Transcribe the entries exactly as each line appears.

THE DATA START

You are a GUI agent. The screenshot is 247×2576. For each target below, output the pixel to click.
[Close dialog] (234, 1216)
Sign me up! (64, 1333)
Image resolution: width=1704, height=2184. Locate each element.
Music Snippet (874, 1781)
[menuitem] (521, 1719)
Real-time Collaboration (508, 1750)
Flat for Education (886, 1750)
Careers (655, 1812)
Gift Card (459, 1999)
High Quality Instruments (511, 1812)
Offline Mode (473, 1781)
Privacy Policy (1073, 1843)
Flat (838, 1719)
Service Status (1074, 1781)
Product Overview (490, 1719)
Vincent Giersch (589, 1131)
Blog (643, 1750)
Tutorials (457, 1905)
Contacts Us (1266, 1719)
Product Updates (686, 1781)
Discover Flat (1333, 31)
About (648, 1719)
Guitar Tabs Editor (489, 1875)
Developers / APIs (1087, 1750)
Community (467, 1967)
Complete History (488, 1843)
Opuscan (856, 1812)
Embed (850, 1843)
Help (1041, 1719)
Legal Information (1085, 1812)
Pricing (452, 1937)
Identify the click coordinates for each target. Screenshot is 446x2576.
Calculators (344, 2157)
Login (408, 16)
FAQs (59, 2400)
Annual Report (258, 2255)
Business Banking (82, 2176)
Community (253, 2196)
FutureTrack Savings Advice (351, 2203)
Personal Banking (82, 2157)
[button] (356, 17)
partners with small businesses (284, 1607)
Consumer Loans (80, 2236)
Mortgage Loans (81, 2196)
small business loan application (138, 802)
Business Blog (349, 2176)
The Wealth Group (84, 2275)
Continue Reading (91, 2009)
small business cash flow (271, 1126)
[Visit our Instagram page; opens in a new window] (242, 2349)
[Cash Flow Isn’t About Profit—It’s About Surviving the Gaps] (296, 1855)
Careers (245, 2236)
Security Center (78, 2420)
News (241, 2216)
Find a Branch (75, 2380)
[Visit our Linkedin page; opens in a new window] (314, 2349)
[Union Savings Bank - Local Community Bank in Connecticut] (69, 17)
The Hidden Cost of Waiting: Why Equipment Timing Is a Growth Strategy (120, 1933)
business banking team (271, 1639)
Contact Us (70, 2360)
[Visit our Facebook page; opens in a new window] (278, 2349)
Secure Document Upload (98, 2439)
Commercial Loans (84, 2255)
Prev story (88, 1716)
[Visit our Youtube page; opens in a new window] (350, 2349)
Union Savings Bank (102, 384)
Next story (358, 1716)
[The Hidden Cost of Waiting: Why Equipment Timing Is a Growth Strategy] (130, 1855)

THE DATA END

• **RESULT**
You are a GUI agent. The screenshot is 247×2576. For each target below, output the pixel to click.
[Close dialog] (234, 1216)
Sign me up! (64, 1333)
Image resolution: width=1704, height=2184. Locate each element.
Music Snippet (874, 1781)
[menuitem] (521, 1719)
Real-time Collaboration (508, 1750)
Flat for Education (886, 1750)
Careers (655, 1812)
Gift Card (459, 1999)
High Quality Instruments (511, 1812)
Offline Mode (473, 1781)
Privacy Policy (1073, 1843)
Flat (838, 1719)
Service Status (1074, 1781)
Product Overview (490, 1719)
Vincent Giersch (589, 1131)
Blog (643, 1750)
Tutorials (457, 1905)
Contacts Us (1266, 1719)
Product Updates (686, 1781)
Discover Flat (1333, 31)
About (648, 1719)
Guitar Tabs Editor (489, 1875)
Developers / APIs (1087, 1750)
Community (467, 1967)
Complete History (488, 1843)
Opuscan (856, 1812)
Embed (850, 1843)
Help (1041, 1719)
Legal Information (1085, 1812)
Pricing (452, 1937)
Identify the click coordinates for each target. Screenshot is 446x2576.
Calculators (344, 2157)
Login (408, 16)
FAQs (59, 2400)
Annual Report (258, 2255)
Business Banking (82, 2176)
Community (253, 2196)
FutureTrack Savings Advice (351, 2203)
Personal Banking (82, 2157)
[button] (356, 17)
partners with small businesses (284, 1607)
Consumer Loans (80, 2236)
Mortgage Loans (81, 2196)
small business loan application (138, 802)
Business Blog (349, 2176)
The Wealth Group (84, 2275)
Continue Reading (91, 2009)
small business cash flow (271, 1126)
[Visit our Instagram page; opens in a new window] (242, 2349)
[Cash Flow Isn’t About Profit—It’s About Surviving the Gaps] (296, 1855)
Careers (245, 2236)
Security Center (78, 2420)
News (241, 2216)
Find a Branch (75, 2380)
[Visit our Linkedin page; opens in a new window] (314, 2349)
[Union Savings Bank - Local Community Bank in Connecticut] (69, 17)
The Hidden Cost of Waiting: Why Equipment Timing Is a Growth Strategy (120, 1933)
business banking team (271, 1639)
Contact Us (70, 2360)
[Visit our Facebook page; opens in a new window] (278, 2349)
Secure Document Upload (98, 2439)
Commercial Loans (84, 2255)
Prev story (88, 1716)
[Visit our Youtube page; opens in a new window] (350, 2349)
Union Savings Bank (102, 384)
Next story (358, 1716)
[The Hidden Cost of Waiting: Why Equipment Timing Is a Growth Strategy] (130, 1855)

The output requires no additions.